Further complicating the use of Terraform or similar tools like BOSH is that, while they provide a veneer of syntactic consistency across providers, they also take away the benefits of tight integration with the provider’s own tools. Take Amazon’s CloudFormation for example: while most folks know it as only That Impenetrable Blob Of JSON (made much more manageable by tools such as cfer or cfndsl), CloudFormation also includes a highly-available metadata service that can be used as a central location for managing configuration updates and triggering them on your compute resources. We use that to great effect here at Bitlancer, and while it’s possible to replicate what CloudFormation gives you with Terraform and building out additional infrastructure, doing so takes time, costs money, and increases the moving parts that you’re responsible for, and that can fail and leave you high-and-dry.

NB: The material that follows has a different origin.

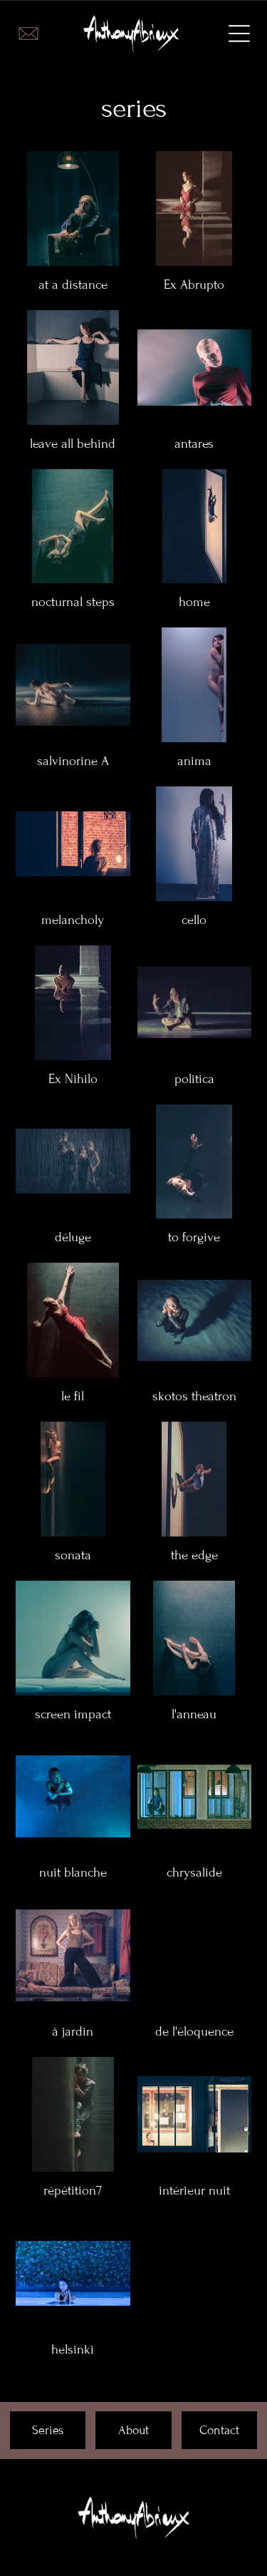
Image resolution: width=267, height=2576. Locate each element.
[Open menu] (239, 33)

But here’s the thing–it’s not all bad news! Where teams can find some big wins in terms of reuse and portability is at the technology selection and instance-provisioning (Chef, Puppet, etc.) levels, where we’re able to use the provider-specific infrastructure tools to feed the appropriate data into our instance provisioner and provide similar behavior from cloud to cloud. If we treat dependent services such as datastores or queues as high-level interfaces, provided by cloud providers and your platform/infrastructure developers, against which business-related code can be written, we can plan for the future while not sacrificing forward progress today. This is why Bitlancer doesn’t, as a general rule, advocate the use of vendor-specific services unless the other major providers offer a direct substitute. For example, we’ll use Amazon Simple Storage Service (S3), because S3-compatible APIs exist, or Amazon SES, because SMTP is SMTP, but we advise steering clear of DynamoDB or Amazon SQS because you can’t, without significant reworking of your actual applications, pull up stakes later and move to another public or private cloud.
While we advise against Dynamo or SQS in most use cases, we still acknowledge that they can make a lot of sense in many environments. And that’s because, while they present a lock-in risk, the fact of the matter is that few companies switch cloud providers once they’ve gone to one that’s worth the time of day. Be it Google, Azure, or Amazon, the feature sets across each cloud provider are rapidly approaching parity. Not every company is Spotify, able to see a big win as they move to a (heavily subsidized) competitor to their current solution. In all likelihood, you’ll find yourself on your current cloud provider for the foreseeable future–and it’ll remain the case whether or not you’re wrestling with vendor lock-in.
Here’s the bottom line: if you treat your infrastructural code and systems as interfaces to code against rather than cross-platform code, you can reap the benefits of close integration with your cloud provider while leaving yourself flexible options in the future.